Depends on whether you prefer simulation or arcade. If you're talking pure omg-this-is-impossible simulation, GT and Forza are pretty much your only options, but if you start to move down the scale toward half-sim, half-arcade racing, you've got Colin McRae DiRT, Race Driver: Grid, Need For Speed: Shift and games like the Formula One sims that give you a million driver aids if you suck. Purely arcade-style racers like Burnout and the illegal street racing-style games (NFSs Underground to Undercover, Midnight Club, Ridge Racer) are losing their grip on the market but games of this niche within a genre like Most Wanted, Carbon and DUB Edition were pretty good games.
But I digress.
I don't believe that the attempts to make more games that appeal to casual gamers threatens the market. I don't think this shovelware is going to appeal to the majority of people with PS3s and 360s anyway.
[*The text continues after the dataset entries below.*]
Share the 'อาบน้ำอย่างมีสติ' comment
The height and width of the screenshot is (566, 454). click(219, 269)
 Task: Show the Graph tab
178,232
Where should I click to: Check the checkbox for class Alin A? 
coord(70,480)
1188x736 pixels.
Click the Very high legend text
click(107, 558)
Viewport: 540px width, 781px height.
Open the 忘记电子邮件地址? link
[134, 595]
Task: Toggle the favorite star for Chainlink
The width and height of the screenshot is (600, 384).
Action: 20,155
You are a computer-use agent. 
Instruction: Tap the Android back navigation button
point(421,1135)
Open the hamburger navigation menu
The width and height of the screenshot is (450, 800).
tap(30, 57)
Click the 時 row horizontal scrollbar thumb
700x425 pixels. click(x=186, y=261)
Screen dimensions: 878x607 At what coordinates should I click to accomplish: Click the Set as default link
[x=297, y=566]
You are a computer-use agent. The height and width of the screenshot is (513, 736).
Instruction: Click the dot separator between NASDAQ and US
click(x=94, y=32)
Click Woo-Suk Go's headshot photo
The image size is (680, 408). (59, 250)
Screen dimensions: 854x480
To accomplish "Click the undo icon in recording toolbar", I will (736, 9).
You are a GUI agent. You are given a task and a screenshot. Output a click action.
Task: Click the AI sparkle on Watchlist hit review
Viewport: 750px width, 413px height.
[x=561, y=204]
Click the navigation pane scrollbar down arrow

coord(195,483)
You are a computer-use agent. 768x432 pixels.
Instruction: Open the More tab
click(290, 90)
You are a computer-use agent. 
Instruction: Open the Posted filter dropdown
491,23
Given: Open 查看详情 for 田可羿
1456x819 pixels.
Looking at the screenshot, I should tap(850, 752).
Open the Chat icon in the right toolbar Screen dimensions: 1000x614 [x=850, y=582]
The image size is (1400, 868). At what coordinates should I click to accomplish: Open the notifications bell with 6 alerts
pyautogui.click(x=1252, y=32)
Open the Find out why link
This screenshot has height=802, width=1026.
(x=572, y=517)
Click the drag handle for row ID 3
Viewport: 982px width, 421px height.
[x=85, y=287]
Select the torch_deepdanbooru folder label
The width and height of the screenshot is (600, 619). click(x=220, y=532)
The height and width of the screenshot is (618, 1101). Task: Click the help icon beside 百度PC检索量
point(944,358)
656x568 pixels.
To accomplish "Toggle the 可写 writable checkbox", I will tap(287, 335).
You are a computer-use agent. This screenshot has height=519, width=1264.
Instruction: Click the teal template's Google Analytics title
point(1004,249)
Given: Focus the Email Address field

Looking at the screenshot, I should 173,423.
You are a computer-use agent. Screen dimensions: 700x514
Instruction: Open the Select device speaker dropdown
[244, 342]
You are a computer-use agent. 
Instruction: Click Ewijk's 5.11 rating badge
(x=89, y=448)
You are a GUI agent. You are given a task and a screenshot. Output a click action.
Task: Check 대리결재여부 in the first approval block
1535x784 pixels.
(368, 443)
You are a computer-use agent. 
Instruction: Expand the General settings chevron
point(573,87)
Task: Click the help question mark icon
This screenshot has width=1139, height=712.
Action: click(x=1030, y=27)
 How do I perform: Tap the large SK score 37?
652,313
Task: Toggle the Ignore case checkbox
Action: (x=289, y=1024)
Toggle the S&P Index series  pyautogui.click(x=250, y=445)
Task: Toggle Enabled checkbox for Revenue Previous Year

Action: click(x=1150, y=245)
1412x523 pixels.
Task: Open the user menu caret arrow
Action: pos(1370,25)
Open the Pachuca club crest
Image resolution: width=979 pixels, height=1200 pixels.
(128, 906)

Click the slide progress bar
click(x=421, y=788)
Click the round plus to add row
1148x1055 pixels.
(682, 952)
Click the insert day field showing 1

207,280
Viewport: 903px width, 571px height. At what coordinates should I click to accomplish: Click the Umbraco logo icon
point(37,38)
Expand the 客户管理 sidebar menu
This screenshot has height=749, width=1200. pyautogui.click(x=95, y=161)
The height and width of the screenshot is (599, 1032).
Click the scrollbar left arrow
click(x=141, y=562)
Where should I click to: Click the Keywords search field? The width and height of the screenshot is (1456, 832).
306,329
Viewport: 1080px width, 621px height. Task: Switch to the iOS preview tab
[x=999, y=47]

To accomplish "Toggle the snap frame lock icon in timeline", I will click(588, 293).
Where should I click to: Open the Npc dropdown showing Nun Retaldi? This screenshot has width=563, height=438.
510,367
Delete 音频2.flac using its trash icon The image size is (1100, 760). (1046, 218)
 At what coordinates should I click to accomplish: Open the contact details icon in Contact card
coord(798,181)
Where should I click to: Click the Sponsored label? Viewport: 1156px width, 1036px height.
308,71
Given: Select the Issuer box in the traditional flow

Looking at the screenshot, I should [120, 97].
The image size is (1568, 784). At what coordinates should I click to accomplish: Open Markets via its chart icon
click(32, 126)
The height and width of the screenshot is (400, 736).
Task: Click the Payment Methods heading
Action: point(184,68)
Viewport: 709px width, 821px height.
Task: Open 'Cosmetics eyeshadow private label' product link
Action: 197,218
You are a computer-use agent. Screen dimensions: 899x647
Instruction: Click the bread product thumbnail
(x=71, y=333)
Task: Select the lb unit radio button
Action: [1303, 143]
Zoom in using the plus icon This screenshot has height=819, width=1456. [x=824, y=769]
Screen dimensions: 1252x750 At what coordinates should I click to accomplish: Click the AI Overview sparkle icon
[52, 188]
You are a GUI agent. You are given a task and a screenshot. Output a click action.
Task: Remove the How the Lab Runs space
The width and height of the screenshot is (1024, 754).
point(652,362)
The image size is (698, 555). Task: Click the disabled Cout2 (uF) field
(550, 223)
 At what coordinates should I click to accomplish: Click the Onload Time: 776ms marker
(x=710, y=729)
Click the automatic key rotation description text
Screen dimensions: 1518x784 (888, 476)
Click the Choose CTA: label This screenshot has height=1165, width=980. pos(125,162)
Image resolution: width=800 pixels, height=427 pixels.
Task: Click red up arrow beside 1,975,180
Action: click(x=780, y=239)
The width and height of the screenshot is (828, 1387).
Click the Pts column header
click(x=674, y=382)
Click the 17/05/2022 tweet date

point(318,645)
It's like in motorsport when one team develops some sort of groundbreaking new aerodynamic/engineering innovation. All the other teams will copy the first one to compensate. No team gains an advantage. Everyone is exactly where they started to begin with and millions of dollars will be wasted.
As Vivi said, every serious/hardcore gamer who owns a console, even the ones who own a Wii exclusively, are in it for the serious games, not the casual ones.